Oppenheimer, assuming that neither party
could afford risking the destruction of the
diamond invention, offered the Soviets a
straightforward deal -- "a single channel"
for controlling the world supply of
diamonds. In accepting this arrangement, the
Soviets became partners in the cartel, and
co-protectors of the diamond invention.
Almost all of the
Soviet diamonds were under half a carat in
their uncut form, and there was no ready
retail outlet for millions of such tiny
diamonds. When it made its secret deal with
the Soviet Union, De Beers had expected
production from the Siberian mines to
decrease gradually. Instead, production
accelerated at an incredible pace, and De
Beers was forced to reconsider its sales
strategy. De Beers ordered N. W. Ayer to
reverse one of its themes: women were no
longer to be led to equate the status and
emotional commitment to an engagement with
the sheer size of the diamond. A "strategy
for small diamond sales" was outlined,
stressing the "importance of quality, color
and cut" over size. Pictures of "one quarter
carat" rings would replace pictures of "up
to 2 carat" rings. Moreover, the advertising
agency began in its international campaign
to "illustrate gems as small as one-tenth of
a carat and give them the same emotional
importance as larger stones." The news
releases also made clear that women should
think of diamonds, regardless of size, as
objects of perfection: a small diamond could
be as perfect as a large diamond.
DeBeers devised the
"eternity ring," made up of as many as
twenty-five tiny Soviet diamonds, which
could be sold to an entirely new market of
older married women. The advertising
campaign was based on the theme of
recaptured love. Again, sentiments were born
out of necessity: older American women
received a ring of miniature diamonds
because of the needs of a South African
corporation to accommodate the Soviet Union.
The new campaign met
with considerable success. The average size
of diamonds sold fell from one carat in 1939
to .28 of a carat in 1976, which coincided
almost exactly with the average size of the
Siberian diamonds De Beers was distributing.
However, as American consumers became
accustomed to the idea of buying smaller
diamonds, they began to perceive larger
diamonds as ostentatious. By the mid-1970s,
the advertising campaign for smaller
diamonds was beginning to seem too
successful. In its 1978 strategy report, N.
W. Ayer said, "a supply problem has
developed ... that has had a significant
effect on diamond pricing" -- a problem
caused by the long-term campaign to
stimulate the sale of small diamonds. "Owing
to successful pricing, distribution and
advertising policies over the last 16 years,
demand for small diamonds now appears to
have significantly exceeded supply even
though supply, in absolute terms, has been
increasing steadily." Whereas there was not
a sufficient supply of small diamonds to
meet the demands of consumers, N. W. Ayer
reported that "large stone sales (1 carat
and up) ... have maintained the sluggish
pace of the last three years." Because of
this, the memorandum continued, "large
stones are being .. discounted by as much as
20%."

AVAILABLE DATA:

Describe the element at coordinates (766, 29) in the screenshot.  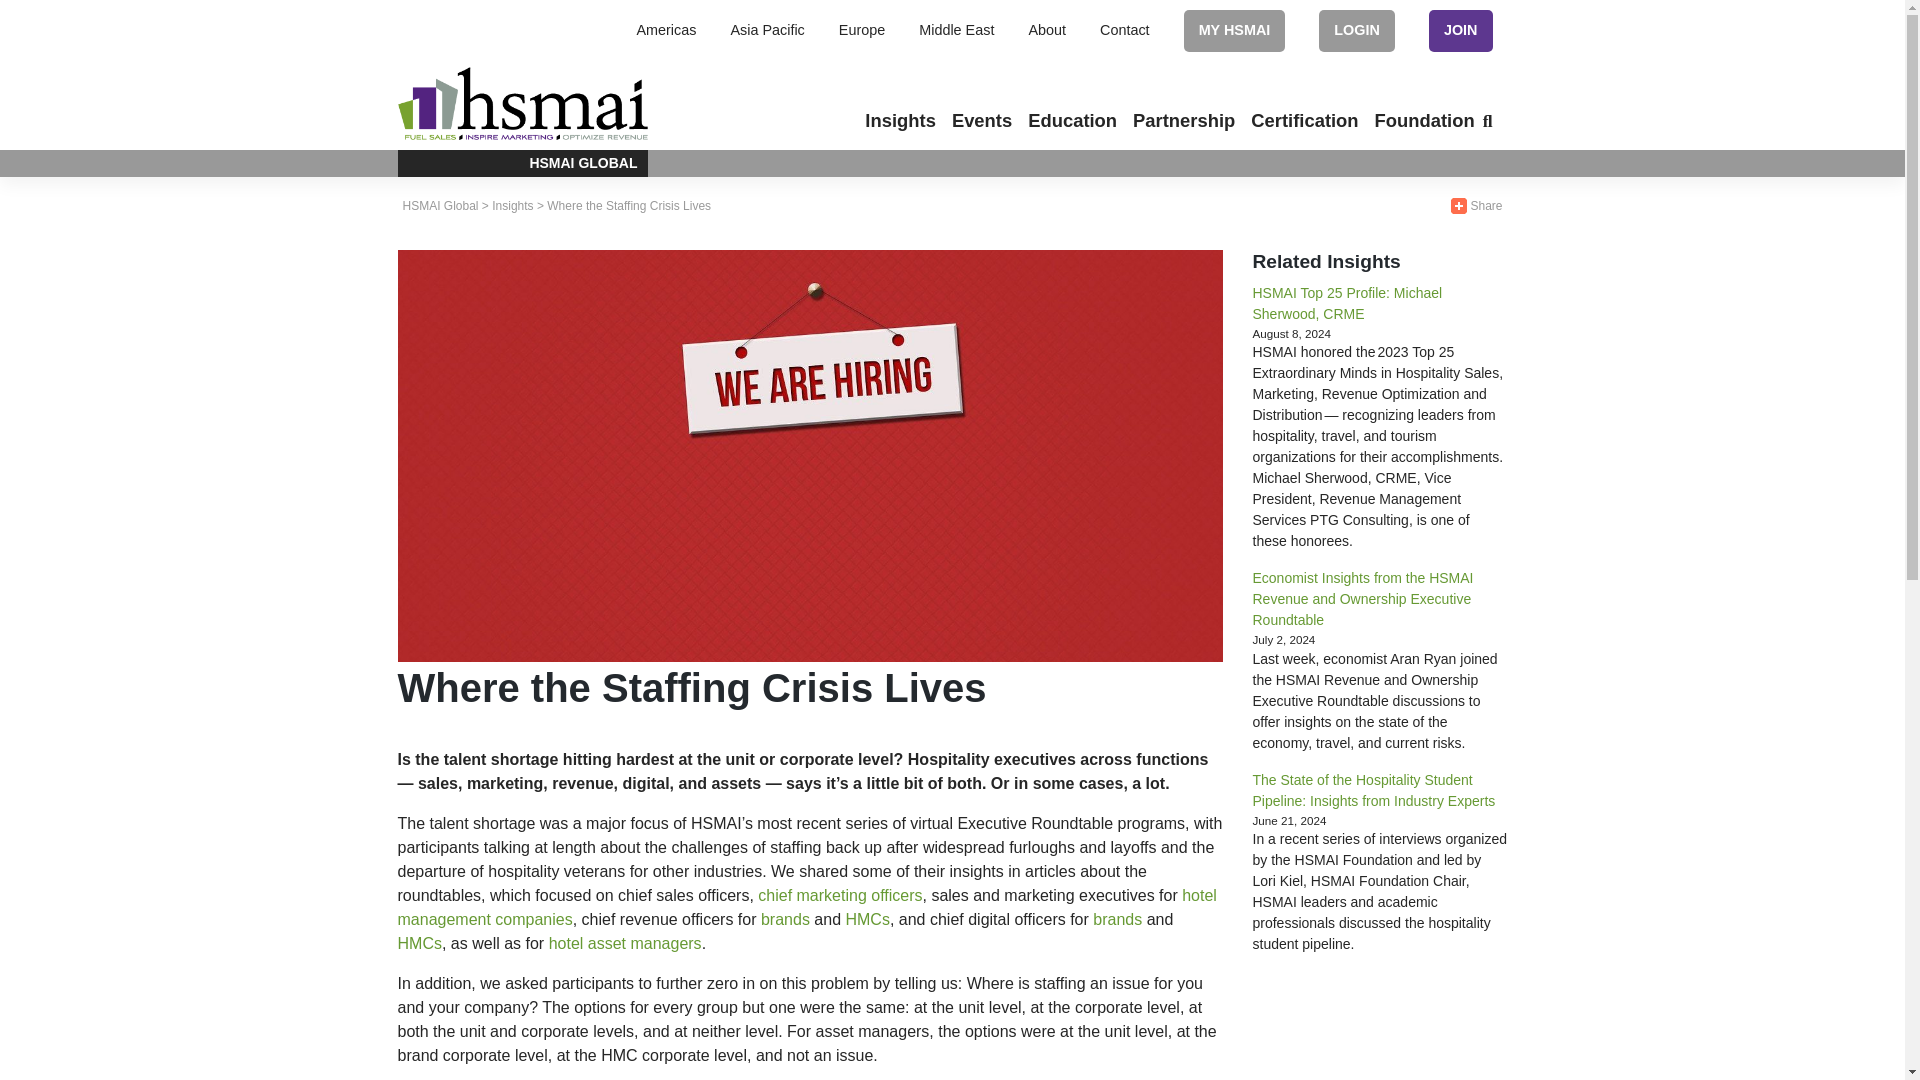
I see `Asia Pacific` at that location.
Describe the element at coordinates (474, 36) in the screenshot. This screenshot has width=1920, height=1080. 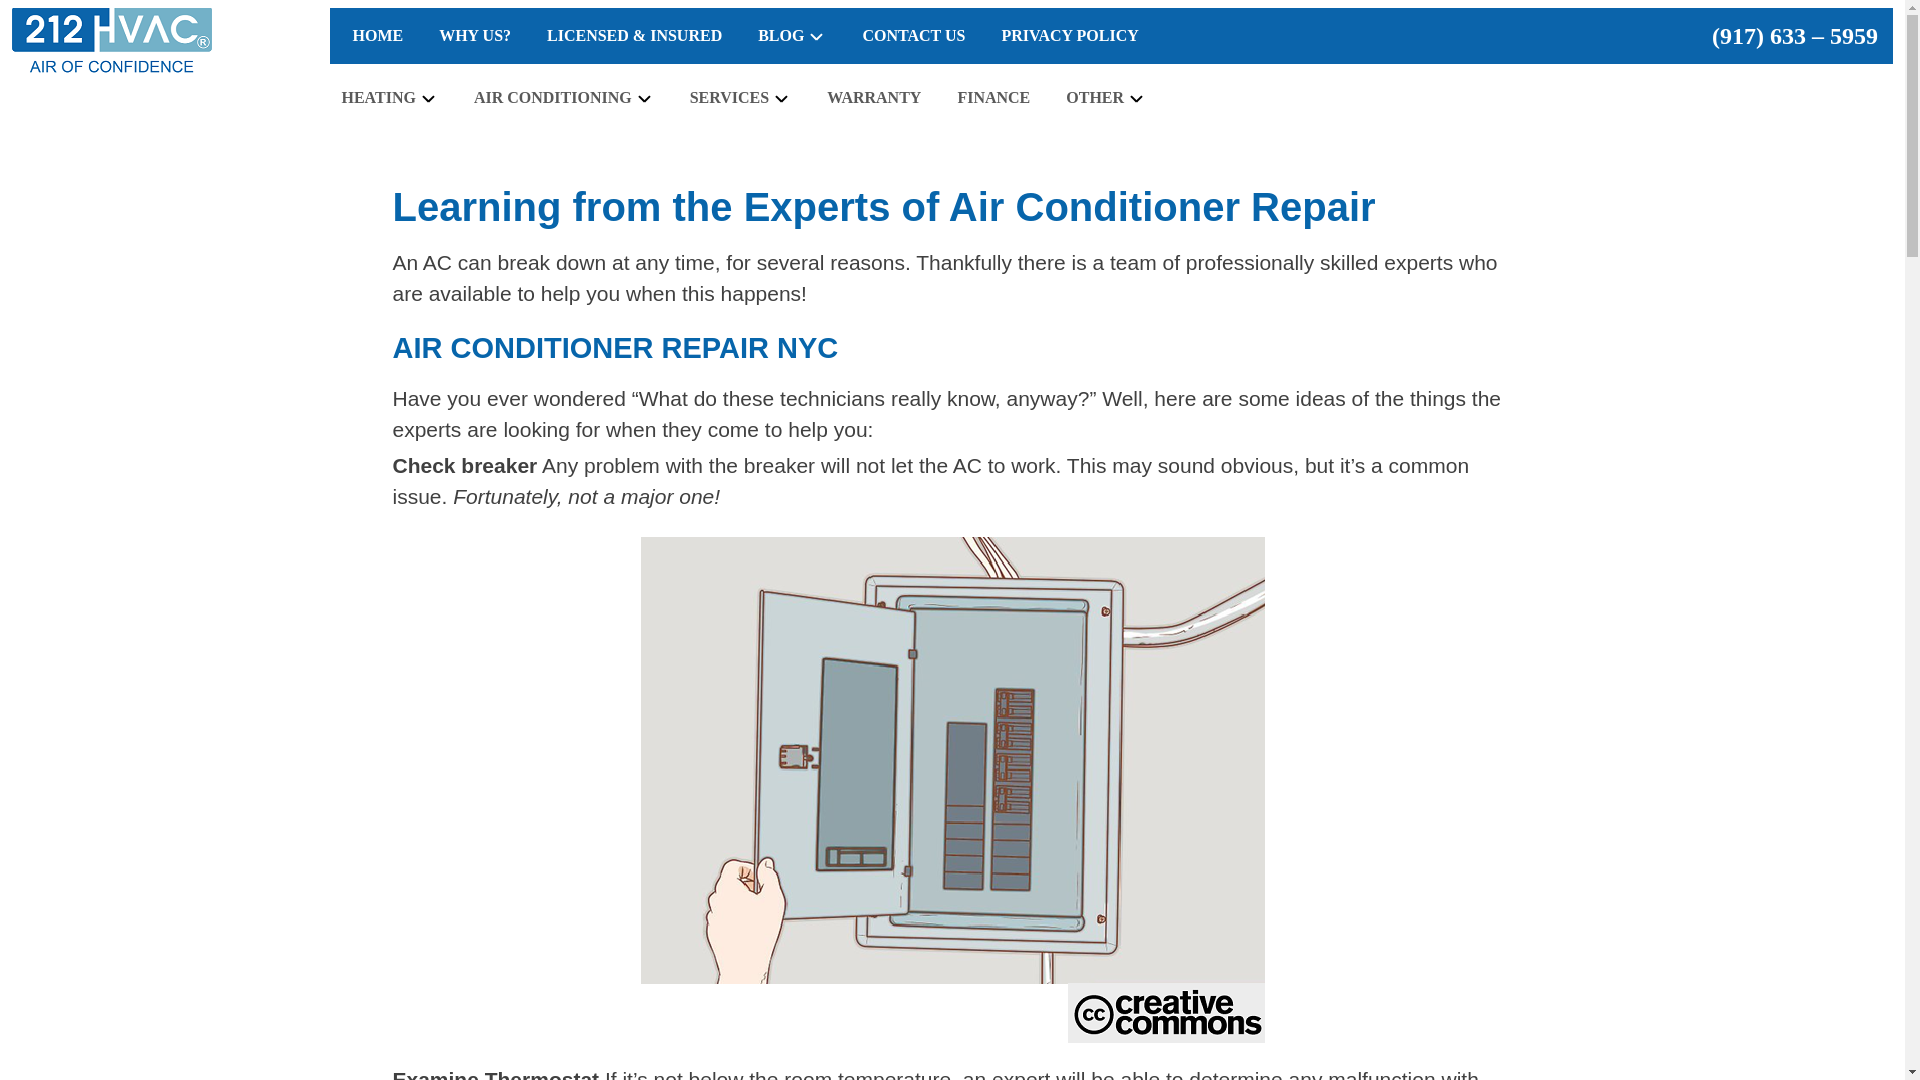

DIRECTIVES:
a - Copy the diamond marketing text word for word, starting with "The new campaign" and going on through "strategy report, N.".
b - Answer these from the diamond marketing text:
(i) Up to how many tiny Soviet diamonds could make up an eternity ring?
(ii) What was the average size of diamonds sold in 1976?
(iii) By how much were large stones being discounted, according to the memorandum?
Work from the diamond marketing text alone, not the data.

THE ANSWERS:
a -
The new campaign met
with considerable success. The average size
of diamonds sold fell from one carat in 1939
to .28 of a carat in 1976, which coincided
almost exactly with the average size of the
Siberian diamonds De Beers was distributing.
However, as American consumers became
accustomed to the idea of buying smaller
diamonds, they began to perceive larger
diamonds as ostentatious. By the mid-1970s,
the advertising campaign for smaller
diamonds was beginning to seem too
successful. In its 1978 strategy report, N.

b -
(i) As many as twenty-five.
(ii) .28 of a carat.
(iii) By as much as 20%.